First edition album (Belgium) published in 1960.
“NEPAL AIR DISASTER — NO SURVIVORS.” This newspaper headline transforms Tintin’s holiday into an extraordinary adventure. The little reporter learns that his friend, Chang, was in the aircraft that crashed, and that there were no survivors. Nevertheless, the strength of their friendship and some powerful and vivid dreams convince Tintin to set off to rescue Chang, whom he believes is still alive. Accompanied by his faithful companion, Captain Haddock, Tintin sets out for the site of the crash.
The trek through the Himalayas is merciless. Despite several major setbacks and the fact that his companions seem to give up hope, Tintin’s faith is unshakable. Unfortunately, finding Chang is made even more difficult by the presence of the “Abominable Snowman” (the Yeti) — a mysterious, wild beast.

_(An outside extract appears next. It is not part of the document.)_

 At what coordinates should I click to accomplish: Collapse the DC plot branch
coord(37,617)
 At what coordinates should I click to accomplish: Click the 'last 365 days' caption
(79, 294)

Tintin in Tibet is a particularly interesting book within the Hergé canon, as it was written 25 years after the author worked with his friend Chang Chong-chen on The Blue Lotus. Hergé had lost contact with Chang during World War II, and transposed his desire to see him again to Tintin in Tibet. There are no baddies or car chases in this profound and moving story of friendship; the narrative is kept bare and essential. This was Hergé’s favorite book, and was probably the most personal adventure for the author.